Periodic service discovery - removing vanished services

5rG · December 13, 2019, 8:43am

Hi,

if I’m using Periodic service discovery rule and use the option to not just add but also remove vanished services than I think the services should be removed only if the Check_MK service is okay.

We had cases when monitored server was unreachable or agent did not work and for that reason all services were removed from monitoring.

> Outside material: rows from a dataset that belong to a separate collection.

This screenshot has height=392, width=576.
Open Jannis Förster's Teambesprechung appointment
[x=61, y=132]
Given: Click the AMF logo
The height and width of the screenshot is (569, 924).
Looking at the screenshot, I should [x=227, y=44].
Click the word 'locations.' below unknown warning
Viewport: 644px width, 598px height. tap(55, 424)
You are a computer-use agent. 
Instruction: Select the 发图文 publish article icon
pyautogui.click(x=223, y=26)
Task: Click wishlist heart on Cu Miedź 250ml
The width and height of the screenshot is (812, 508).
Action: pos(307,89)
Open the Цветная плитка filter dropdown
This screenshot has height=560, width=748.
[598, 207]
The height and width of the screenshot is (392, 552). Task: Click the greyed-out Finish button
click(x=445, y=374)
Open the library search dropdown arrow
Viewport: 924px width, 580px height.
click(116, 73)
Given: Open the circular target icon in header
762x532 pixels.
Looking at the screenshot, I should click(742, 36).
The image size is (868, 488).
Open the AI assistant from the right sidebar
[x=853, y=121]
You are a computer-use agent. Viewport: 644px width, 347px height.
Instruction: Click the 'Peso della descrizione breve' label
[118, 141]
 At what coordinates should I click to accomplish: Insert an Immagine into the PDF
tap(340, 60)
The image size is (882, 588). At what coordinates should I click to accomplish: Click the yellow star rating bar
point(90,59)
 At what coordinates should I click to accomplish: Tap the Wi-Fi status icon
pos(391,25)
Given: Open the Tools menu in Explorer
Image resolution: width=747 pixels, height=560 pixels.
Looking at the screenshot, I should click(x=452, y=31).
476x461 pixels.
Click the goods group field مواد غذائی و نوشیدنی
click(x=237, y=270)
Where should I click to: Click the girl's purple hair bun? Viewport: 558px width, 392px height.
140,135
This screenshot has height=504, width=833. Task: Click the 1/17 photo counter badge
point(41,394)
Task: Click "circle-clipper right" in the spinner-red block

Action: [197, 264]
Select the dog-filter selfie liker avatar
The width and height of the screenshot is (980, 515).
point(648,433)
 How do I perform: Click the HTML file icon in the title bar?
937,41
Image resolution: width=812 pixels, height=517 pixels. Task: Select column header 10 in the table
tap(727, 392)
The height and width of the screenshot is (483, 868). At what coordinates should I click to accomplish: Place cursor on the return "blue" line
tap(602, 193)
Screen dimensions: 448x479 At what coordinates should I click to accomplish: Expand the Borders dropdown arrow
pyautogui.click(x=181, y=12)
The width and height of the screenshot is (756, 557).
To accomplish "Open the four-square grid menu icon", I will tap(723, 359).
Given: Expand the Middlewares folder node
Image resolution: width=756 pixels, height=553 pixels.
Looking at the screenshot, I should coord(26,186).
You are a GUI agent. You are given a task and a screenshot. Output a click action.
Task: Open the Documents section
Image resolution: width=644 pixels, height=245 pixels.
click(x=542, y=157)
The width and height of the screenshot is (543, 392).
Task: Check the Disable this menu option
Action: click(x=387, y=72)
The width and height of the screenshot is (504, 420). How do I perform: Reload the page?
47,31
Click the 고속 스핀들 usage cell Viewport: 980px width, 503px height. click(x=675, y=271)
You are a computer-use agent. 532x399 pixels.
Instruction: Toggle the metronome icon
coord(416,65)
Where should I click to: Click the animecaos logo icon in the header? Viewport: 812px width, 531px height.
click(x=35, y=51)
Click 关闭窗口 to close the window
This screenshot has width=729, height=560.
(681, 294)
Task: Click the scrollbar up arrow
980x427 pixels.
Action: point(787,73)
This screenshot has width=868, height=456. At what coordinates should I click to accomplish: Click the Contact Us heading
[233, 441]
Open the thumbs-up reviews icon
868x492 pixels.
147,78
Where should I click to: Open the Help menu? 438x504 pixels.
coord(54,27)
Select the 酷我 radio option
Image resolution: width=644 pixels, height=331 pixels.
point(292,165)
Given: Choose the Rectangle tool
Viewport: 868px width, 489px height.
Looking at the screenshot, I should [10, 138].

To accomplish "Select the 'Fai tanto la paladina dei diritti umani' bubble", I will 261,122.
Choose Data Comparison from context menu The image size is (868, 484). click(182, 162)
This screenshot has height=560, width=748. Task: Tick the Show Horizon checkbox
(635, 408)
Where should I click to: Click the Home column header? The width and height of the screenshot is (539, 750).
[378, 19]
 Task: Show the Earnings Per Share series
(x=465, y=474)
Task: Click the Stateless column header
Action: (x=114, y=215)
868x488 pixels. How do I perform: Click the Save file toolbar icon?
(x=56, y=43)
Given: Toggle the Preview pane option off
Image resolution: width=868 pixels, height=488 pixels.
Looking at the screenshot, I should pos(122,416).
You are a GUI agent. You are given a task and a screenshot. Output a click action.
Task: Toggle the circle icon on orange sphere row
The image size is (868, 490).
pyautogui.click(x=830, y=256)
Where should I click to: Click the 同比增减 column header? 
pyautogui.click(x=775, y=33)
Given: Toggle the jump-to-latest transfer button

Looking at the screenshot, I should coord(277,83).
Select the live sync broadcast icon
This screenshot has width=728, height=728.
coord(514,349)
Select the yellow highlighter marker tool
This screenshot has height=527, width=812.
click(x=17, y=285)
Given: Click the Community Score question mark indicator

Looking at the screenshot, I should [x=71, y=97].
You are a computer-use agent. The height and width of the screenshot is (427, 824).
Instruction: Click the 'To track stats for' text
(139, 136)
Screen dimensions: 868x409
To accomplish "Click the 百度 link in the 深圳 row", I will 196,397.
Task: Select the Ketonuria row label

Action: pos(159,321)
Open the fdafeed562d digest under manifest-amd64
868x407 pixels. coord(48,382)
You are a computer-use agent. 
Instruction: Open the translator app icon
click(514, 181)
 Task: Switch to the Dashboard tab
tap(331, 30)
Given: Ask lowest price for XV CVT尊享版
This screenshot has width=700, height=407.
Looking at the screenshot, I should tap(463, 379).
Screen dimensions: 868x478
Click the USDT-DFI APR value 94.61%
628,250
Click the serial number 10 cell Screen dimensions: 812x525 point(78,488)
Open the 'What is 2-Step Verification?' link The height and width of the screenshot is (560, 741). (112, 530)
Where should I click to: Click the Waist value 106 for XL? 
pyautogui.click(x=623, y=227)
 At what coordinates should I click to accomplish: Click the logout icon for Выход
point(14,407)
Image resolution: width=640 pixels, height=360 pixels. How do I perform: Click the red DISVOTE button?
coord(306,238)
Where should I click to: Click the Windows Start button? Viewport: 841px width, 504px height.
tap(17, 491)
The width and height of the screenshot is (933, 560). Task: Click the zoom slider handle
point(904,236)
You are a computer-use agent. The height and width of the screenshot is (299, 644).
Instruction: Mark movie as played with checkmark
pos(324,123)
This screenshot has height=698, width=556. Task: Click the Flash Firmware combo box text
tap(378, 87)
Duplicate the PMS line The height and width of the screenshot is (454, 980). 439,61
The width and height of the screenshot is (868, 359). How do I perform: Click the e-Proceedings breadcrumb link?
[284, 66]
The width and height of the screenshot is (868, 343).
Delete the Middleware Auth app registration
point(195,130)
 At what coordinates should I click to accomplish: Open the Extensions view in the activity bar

Ofcourse, when the agent was up again, the services were added back again but meanwhile (if i.e., the Check_MK Inventory is done every 12 hours) we did not have service monitoring.

It would be also nice to be able to select which type of service states are considered to be removed - warn, crit, unknown and also how many time should passed before they are removed.

I’m monitoring large network infrastructure and I want to remove all unknown interface services (beeing unconfigured on network devices) and all critical interface services (beeing down for more than one week).
I’m currently solving this problem with daily-running script where I parse autochecks.mk file and remove all unknown and critical services that are more than X day old.

Regards,
Peter

benjamin.alfery · March 2, 2021, 3:39pm

Hi,

I would be interested on how you solved this in a bit more detail. I’m currently looking for a solution to remove services (automatically) that are vanished for, let’s say, a week or so.

BR
Benjamin

foobar · October 6, 2021, 3:06pm

we’ve been looking for this since 3 years+ and discussed even some more trival cases to do it manually, but seems to have no priority

linux_frickler · October 11, 2021, 12:02pm

I think it got implemented in Werk 11001 in Checkmk 2.0:

(after we begged for years)
Not upgraded to 2.0 yet. Can anyone confirm that it works?

foobar · October 12, 2021, 8:56am

yes the WERK is implemented. Apparently not with time setting, how long a service needs to be unknown/vanished to finally remove it.

For instance, if you remove all checks in unknown state (and configure it to run every 24h) - you end up removing tons of services which are more or less “flapping” or also the ones actually been working on and maybe even acknowleged ones (haven’t seen how to prevent ackknowladged unknowns from removing)

Cheers

LaSoe · October 25, 2021, 5:14pm

As far as I can tell, the white-/blacklist works fine (at least for us). only the services that match the pattern are added / removed.

It should be noted here that only one Periodic service discovery Rule per device is executed. This means that if two or more rules overlap, only one of all the matching rules will be executed (first match).

If, for example, you have a general rule for all devices that adds services and a specific rule for removing vanished services on a specific group of devices the more general rules will not be executed on this specific group of devices. So in the end you never really know which rules will be executed on which devices.